Google's own documentation now leads with workload identity federation as the recommended path. The migration is real work: replacing static keys with OIDC trust between Kubernetes, AWS, Azure, or other federated workload sources. It's also the highest-value posture improvement available - and the lowest-completion. The reason: identifying which keys are migration candidates requires usage analysis nobody runs. The work hasn't gotten done at scale because the inventory doesn't exist.

What you get with Oleria

Oleria's GCP Service Account Key Discovery and Elimination capability gives you the complete cross-project picture your security program has been missing — every JSON key, every service account, every federation gap, in a single queryable inventory.

Complete cross-project visibility - no project left unscanned.

Complete cross-project visibility - no project left unscanned. Service accounts across every GCP project with read access, including keys, federation status, and IAM bindings, in one inventory.

JSON key age and last-used - the data you need to prioritize rotation.

Per key: created date, last-authenticated timestamp, and age, all sortable. Builds the stale-key cleanup queue automatically.

Effective IAM scope across the org hierarchy.

What roles each service account holds across projects, folders, and organization level - not just bindings at one level, so you see the real blast radius.

Outcomes at a glance

GCP key inventory
All projects, all accounts
Key age and rotation
Per key, surfaced
Workload identity
Migration candidates flagged

How it works

  1. Connect - GCP organization-level read access via service account or workload identity.
  2. Ask - "Service accounts with org-level admin role."
  3. Review - Sort by scope sensitivity, by last-used.
  4. Act - Rotate key, migrate to federation, narrow scope, decommission.

What good looks like

  • Before: No one knows how many JSON keys exist org-wide or which projects have stale keys with admin scope. After: Full cross-project inventory, sortable by key age and last-used, with a named migration queue.
  • Workload identity federation migration tracked as a measurable program - candidates identified, progress visible, completion rate measurable quarter over quarter.
  • Keys with admin scope reviewed quarterly with a named reviewer - no anonymous, unowned credentials with org-level blast radius.
  • Zero "key in code" surprises - the inventory reflects what is actually in use, not what was provisioned years ago.

Stop letting untracked GCP service account keys accumulate into a breach waiting to happen.

Oleria surfaces every JSON key across every project — with age, usage data, and migration candidates pre-identified — so you can run GCP key elimination as a managed program, not a fire drill.

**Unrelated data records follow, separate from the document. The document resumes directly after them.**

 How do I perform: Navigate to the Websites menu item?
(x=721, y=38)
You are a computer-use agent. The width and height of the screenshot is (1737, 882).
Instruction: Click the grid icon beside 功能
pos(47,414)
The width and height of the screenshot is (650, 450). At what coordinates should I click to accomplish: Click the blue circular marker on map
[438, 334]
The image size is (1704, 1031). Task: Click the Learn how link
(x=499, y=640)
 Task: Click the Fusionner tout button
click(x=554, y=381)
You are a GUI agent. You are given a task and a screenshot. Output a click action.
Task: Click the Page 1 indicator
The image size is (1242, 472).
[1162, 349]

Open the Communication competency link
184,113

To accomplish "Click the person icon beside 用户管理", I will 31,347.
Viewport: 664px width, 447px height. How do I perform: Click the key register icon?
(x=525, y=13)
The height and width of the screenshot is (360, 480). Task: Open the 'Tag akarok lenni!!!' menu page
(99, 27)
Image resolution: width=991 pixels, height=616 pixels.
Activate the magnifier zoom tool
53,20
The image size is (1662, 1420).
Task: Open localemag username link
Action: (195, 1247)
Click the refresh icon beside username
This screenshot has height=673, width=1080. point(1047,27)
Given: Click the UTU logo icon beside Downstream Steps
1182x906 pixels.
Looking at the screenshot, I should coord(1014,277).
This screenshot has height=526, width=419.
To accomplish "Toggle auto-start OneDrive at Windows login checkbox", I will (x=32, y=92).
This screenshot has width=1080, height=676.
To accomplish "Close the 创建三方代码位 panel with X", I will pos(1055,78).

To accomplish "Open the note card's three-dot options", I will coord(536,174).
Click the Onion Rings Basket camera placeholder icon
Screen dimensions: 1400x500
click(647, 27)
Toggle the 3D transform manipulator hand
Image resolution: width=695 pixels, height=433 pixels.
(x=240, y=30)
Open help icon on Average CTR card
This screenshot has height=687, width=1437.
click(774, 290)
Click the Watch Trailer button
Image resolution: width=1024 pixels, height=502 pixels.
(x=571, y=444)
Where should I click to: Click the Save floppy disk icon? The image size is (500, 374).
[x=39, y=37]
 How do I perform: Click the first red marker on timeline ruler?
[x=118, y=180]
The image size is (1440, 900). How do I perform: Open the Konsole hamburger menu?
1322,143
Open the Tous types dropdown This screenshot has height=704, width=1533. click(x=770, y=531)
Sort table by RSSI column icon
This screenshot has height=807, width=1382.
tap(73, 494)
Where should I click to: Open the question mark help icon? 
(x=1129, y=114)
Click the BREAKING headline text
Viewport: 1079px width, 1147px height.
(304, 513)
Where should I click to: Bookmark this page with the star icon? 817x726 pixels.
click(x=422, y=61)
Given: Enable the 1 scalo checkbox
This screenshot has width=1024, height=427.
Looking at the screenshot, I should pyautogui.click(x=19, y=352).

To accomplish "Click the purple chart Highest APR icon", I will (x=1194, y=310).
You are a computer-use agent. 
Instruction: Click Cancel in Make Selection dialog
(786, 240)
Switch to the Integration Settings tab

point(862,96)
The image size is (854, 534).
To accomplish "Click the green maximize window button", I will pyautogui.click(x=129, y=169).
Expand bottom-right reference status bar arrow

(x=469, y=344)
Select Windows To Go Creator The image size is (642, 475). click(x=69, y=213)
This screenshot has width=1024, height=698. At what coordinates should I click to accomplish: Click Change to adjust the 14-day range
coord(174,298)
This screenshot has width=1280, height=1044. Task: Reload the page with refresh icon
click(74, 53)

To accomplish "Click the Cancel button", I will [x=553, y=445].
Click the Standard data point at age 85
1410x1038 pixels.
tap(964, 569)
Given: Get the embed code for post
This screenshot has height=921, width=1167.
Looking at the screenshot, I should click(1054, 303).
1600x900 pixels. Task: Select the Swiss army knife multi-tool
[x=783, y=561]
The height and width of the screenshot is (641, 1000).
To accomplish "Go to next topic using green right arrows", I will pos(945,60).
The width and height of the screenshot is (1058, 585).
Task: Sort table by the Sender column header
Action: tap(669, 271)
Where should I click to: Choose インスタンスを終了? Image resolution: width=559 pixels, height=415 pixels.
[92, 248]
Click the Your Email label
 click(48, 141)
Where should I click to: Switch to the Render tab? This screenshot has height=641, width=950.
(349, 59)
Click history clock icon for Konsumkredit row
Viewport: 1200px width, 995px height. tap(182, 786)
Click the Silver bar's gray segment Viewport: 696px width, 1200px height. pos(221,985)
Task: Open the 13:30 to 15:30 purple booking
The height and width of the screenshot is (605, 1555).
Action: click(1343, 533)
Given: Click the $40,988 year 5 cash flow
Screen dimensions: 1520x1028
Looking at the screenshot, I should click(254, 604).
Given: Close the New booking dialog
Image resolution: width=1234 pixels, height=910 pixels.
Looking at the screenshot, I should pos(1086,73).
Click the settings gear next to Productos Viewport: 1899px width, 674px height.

Frequently Asked Questions

Do you cover both human-created and Google-managed service accounts?

Yes. Default service accounts (created by Google for products like Compute Engine) and user-created service accounts both surface, with their distinct lifecycle treatment.

What about service account impersonation chains?

Impersonation IAM (serviceAccountTokenCreator) shows up as scope. Three-hop impersonation chains traced.

How does this differ from using gcloud or the Google Cloud Console directly?

gcloud and the Console show you keys per project, one project at a time, with no last-used data surfaced in the UI. Oleria aggregates org-wide, surfaces last-authenticated timestamps, and builds the stale-key queue automatically.

How are keys discovered when they were created via Terraform or other IaC automation?

Discovery reads from GCP APIs, not from IaC state files, so keys created by Terraform, Pulumi, or any automation appear regardless of whether the IaC repo is accessible.

Does this work across multiple GCP projects and organizations?

Yes. A single org-level read grant covers all projects under that organization.

How current is the inventory, and does it map to compliance frameworks?

Inventory refresh runs on a scheduled pull cycle. For compliance, the stale-key and over-scoped-key findings map directly to CIS Google Cloud Benchmark controls (sections 1.4, 1.7) and NIST SP 800-53 AC-2 and IA-5.